If you want, for example, a variadic function that takes arbitrary number of parameter Args&&...args, and prints all those arguments t times. What's more is that you want t to be defaulted to 1, so it prints all args one time by default.

The first thing you would try is:

template <typename ... Args>
void foo(Args... args, unsigned t = 1) {
    for (unsigned i = 0; i < t; ++i) {
        (std::cout << ... << args);
    }
}

Apparently this doesn't work unless you explicitly pass in the template parameters:

// Error: expected 1 argument, got 2
foo(0, "Hello, world!");

Because default parameters are treated as normal parameters while template deduction, and the parameter pack would always be empty. This prevents you from making the function useful. (Related question)

I then decided to use aggregate initialization (especially designated initializer since c++ 20) to simulate a more powerful "default parameter". It looks like this:

struct foo_t {
    unsigned t = 1;
    template <typename ... Args>
    void operator() (Args... args) {
        for (unsigned i = 0; i < t; ++i) {
            (std::cout << ... << args);
        }
    }
};

int main() {
    foo_t{}("Hello, ", "World!\n");      // prints 1 line
    foo_t{ 5 }(0, "Hello, world!\n");    // prints 5 lines
    return 0;
}

Moreover, this may solve people's complaint that they cannot "skip" default function parameters, with the help of c++ 20 designated intializers:

struct bar_t {
    const std::string& str = "Hello, world!";
    int t = 1;
    void operator() () {
        for (int i = 0; i < t; ++i) {
            std::cout << str << std::endl;
        }
    }
};

int main() {
    // Skips .str, using the default "Hello, World!"
    bar_t{ .t = 10 }();
    return 0;
}

I am wondering whether there are any potential pitfalls to do this.
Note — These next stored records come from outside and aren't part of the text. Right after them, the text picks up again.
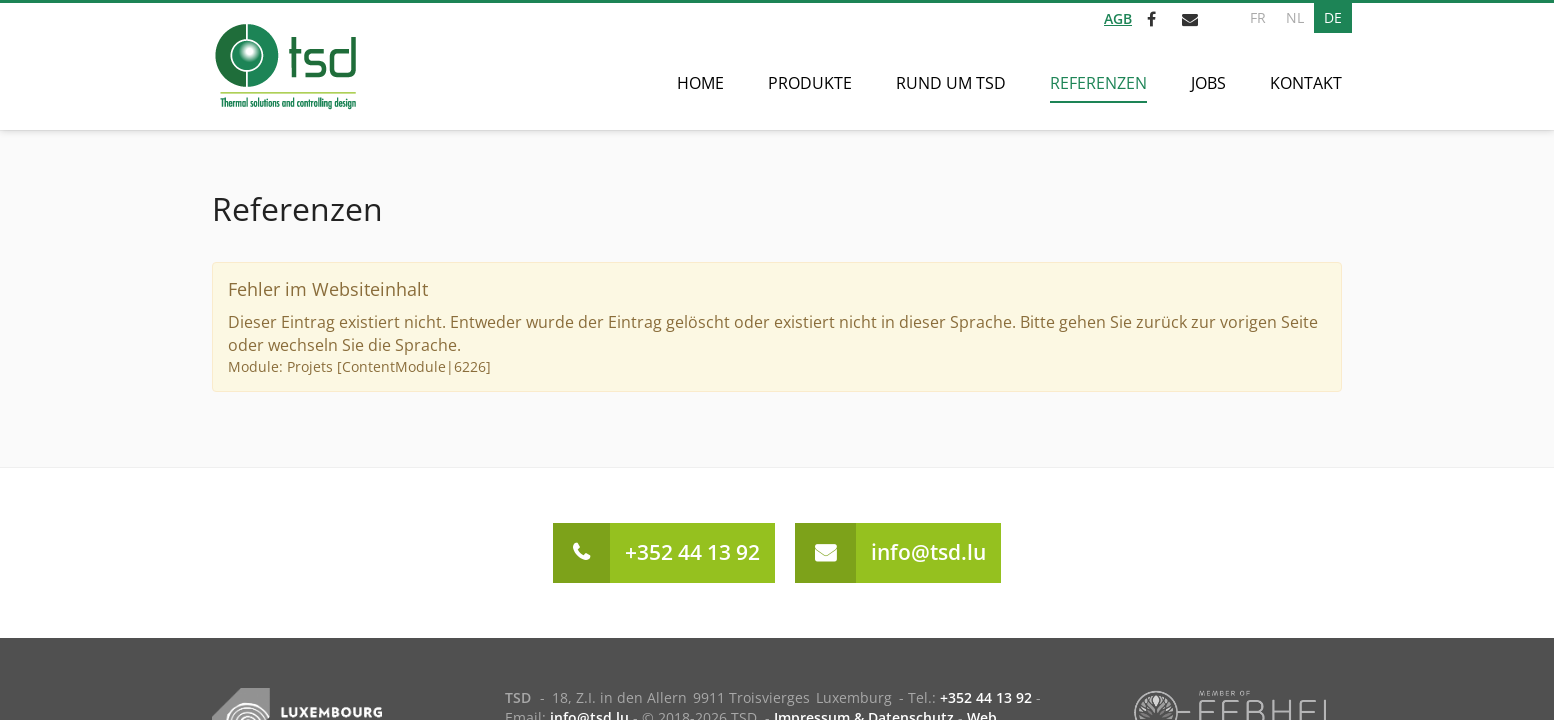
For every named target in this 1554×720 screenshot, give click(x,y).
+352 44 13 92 (692, 552)
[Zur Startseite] (284, 66)
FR (1258, 17)
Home (700, 83)
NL (1295, 17)
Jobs (1208, 83)
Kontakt (1306, 83)
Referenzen (1098, 83)
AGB (1118, 18)
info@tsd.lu (928, 552)
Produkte (810, 83)
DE (1333, 17)
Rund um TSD (951, 83)
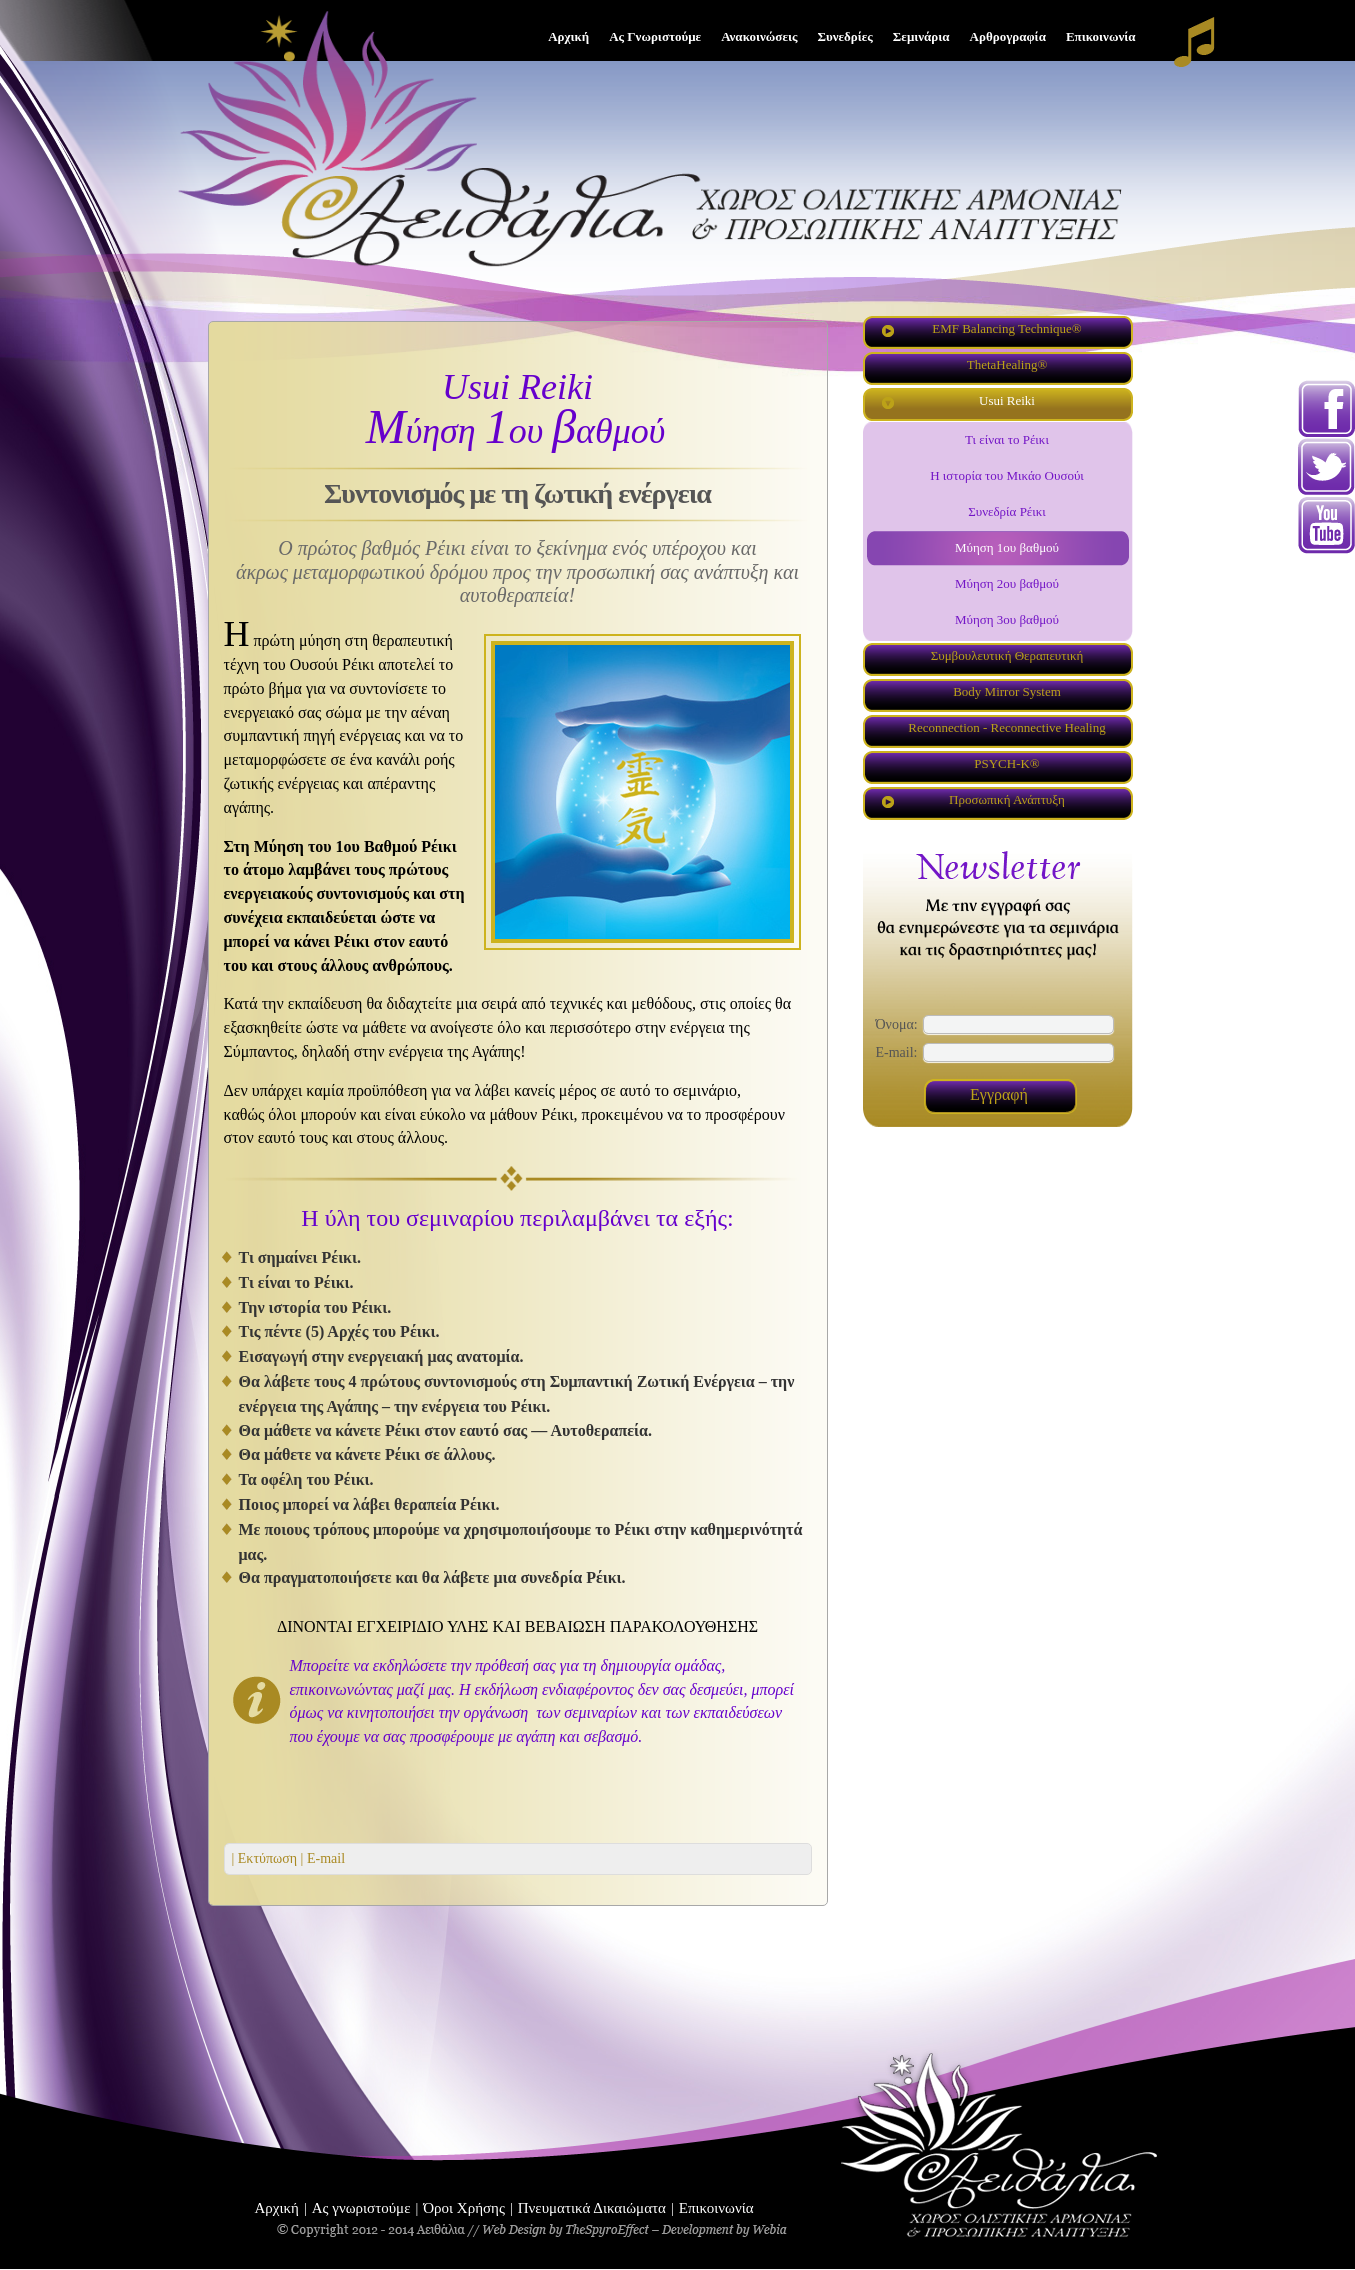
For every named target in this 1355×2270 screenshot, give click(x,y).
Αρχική (277, 2208)
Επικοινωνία (716, 2208)
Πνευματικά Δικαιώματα (592, 2208)
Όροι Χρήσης (464, 2208)
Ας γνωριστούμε (361, 2208)
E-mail (324, 1858)
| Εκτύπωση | (268, 1858)
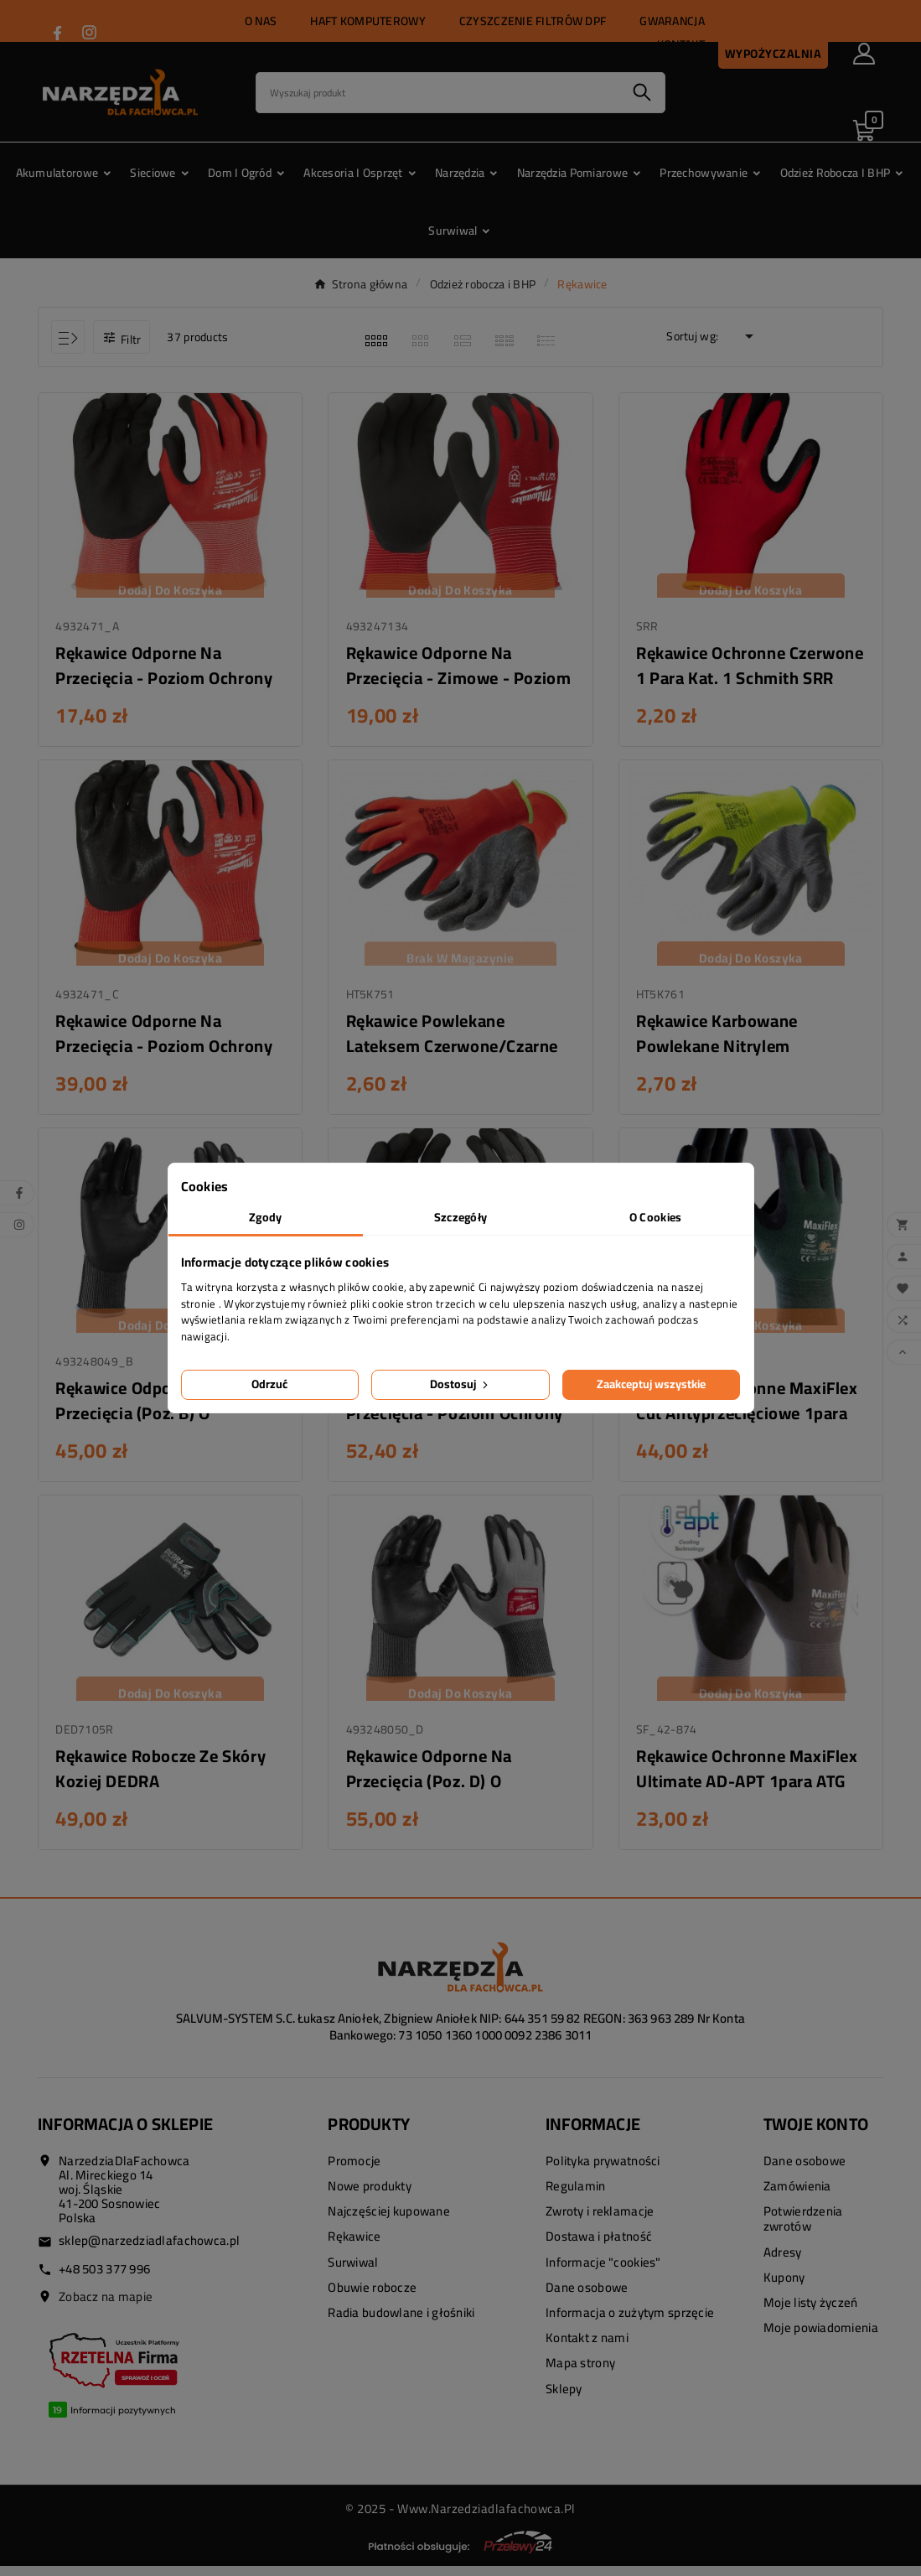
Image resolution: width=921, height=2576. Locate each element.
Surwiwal (353, 2272)
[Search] (438, 92)
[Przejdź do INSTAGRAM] (89, 32)
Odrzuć (269, 1384)
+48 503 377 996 (104, 2279)
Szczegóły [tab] (461, 1217)
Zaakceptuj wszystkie (651, 1384)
Background (Can be safely ignored)

So yesterday I was wandering around SO and encountered a question (but it was later deleted) that asked about how to combine default std::source_location parameter with variadic template:

template<typename... Args>
void log(Args&&... args, const std::experimental::source_location& location = std::experimental::source_location::current()) {
    std::cout << location.line() << std::endl;
}

Apparently this does not work as expected, just as stated in the question. So I came up with the following code:

struct logger {
    const std::experimental::source_location& location = std::experimental::source_location::current();
    template <typename... Args>
    void operator() (Args&&... args) {
        std::cout << location.line() << std::endl;
    }
};

int main(int argc, char** argv) {
    logger{}("I passed", argc, "arguments.");
    return 0;
}

But found out it can do more, thus this question.

Answer 1

There is at least one pitfall with lifetime (extension):

const std::string& str = "Hello, world!"; create dangling pointer, (No lifetime extension for member).

Following is fine:

void repeat_print(const std::string& str = "Hello, world!", int t = 1) {/*..*/}

int main()
{
    repeat_print();
}

but following is not:

struct bar_t {
    const std::string& str = "Hello, world!";
    int t = 1;
    void operator() () const { /*..*/ }
};

int main()
{
    bar_t{}();
}

You might fix bar_t to take member by value, but then you would do extra copy in some cases.